* Task to carry out: In the records below, rewrite the lines starting at the line that contains "Where should I click to: Select" and ending at the line that contains "point(1947,344)", substituting "tick box" for "checkbox" and leaving everything else unchanged.

Raw records:
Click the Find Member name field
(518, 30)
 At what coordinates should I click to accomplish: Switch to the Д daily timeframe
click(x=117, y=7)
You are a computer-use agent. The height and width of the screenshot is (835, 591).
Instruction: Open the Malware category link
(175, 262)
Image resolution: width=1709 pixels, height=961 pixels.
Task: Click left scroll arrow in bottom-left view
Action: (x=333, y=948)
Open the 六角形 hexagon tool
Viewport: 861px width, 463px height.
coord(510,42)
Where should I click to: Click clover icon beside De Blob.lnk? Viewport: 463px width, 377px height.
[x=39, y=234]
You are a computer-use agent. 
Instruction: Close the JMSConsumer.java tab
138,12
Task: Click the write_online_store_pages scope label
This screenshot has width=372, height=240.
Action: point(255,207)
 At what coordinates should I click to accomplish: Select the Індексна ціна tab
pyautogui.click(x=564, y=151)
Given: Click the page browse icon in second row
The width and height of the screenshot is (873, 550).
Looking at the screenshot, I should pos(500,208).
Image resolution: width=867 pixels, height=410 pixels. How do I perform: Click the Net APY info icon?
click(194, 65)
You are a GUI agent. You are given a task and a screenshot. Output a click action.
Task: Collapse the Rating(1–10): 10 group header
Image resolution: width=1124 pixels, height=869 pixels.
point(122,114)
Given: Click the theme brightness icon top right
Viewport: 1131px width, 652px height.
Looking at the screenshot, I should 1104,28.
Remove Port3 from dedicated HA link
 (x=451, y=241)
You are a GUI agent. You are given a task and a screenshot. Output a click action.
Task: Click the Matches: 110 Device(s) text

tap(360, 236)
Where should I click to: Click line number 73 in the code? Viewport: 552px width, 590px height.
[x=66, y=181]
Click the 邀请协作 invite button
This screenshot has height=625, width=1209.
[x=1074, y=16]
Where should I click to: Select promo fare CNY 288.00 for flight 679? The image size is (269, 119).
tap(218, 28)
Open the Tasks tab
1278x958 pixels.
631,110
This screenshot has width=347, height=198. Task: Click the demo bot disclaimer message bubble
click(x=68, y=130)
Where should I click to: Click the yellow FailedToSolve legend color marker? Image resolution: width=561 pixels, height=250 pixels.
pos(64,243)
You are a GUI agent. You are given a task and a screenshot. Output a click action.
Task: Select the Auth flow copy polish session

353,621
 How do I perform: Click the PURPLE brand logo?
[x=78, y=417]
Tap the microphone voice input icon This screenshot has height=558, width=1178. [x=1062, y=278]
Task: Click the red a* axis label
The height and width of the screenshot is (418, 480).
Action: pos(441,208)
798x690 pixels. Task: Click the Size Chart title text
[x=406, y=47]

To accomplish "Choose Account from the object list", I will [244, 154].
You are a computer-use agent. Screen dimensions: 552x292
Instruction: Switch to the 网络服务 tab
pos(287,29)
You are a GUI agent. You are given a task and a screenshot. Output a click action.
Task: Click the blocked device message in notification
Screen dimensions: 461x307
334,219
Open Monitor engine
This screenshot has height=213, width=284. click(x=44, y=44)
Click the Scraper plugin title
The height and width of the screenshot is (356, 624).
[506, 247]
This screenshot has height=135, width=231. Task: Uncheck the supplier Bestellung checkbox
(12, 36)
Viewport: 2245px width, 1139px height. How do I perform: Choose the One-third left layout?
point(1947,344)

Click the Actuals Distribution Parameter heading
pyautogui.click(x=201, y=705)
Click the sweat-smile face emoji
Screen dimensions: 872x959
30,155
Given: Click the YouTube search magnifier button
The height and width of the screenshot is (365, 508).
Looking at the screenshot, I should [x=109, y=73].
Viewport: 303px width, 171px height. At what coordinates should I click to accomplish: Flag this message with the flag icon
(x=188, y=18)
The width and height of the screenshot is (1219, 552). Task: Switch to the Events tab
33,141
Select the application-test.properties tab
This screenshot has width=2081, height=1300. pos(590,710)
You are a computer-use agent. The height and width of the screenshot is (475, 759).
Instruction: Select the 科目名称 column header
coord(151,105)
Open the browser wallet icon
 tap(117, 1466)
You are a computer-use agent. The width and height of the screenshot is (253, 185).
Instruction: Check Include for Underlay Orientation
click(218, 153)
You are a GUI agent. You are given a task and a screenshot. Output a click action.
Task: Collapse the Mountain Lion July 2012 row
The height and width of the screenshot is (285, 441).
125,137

* Answer for the task:
Where should I click to: Select promo fare CNY 288.00 for flight 679? The image size is (269, 119).
tap(218, 28)
Open the Tasks tab
1278x958 pixels.
631,110
This screenshot has width=347, height=198. Task: Click the demo bot disclaimer message bubble
click(x=68, y=130)
Where should I click to: Click the yellow FailedToSolve legend color marker? Image resolution: width=561 pixels, height=250 pixels.
pos(64,243)
You are a GUI agent. You are given a task and a screenshot. Output a click action.
Task: Select the Auth flow copy polish session

353,621
 How do I perform: Click the PURPLE brand logo?
[x=78, y=417]
Tap the microphone voice input icon This screenshot has height=558, width=1178. [x=1062, y=278]
Task: Click the red a* axis label
The height and width of the screenshot is (418, 480).
Action: pos(441,208)
798x690 pixels. Task: Click the Size Chart title text
[x=406, y=47]

To accomplish "Choose Account from the object list", I will [244, 154].
You are a computer-use agent. Screen dimensions: 552x292
Instruction: Switch to the 网络服务 tab
pos(287,29)
You are a GUI agent. You are given a task and a screenshot. Output a click action.
Task: Click the blocked device message in notification
Screen dimensions: 461x307
334,219
Open Monitor engine
This screenshot has height=213, width=284. click(x=44, y=44)
Click the Scraper plugin title
The height and width of the screenshot is (356, 624).
[506, 247]
This screenshot has height=135, width=231. Task: Uncheck the supplier Bestellung tick box
(12, 36)
Viewport: 2245px width, 1139px height. How do I perform: Choose the One-third left layout?
point(1947,344)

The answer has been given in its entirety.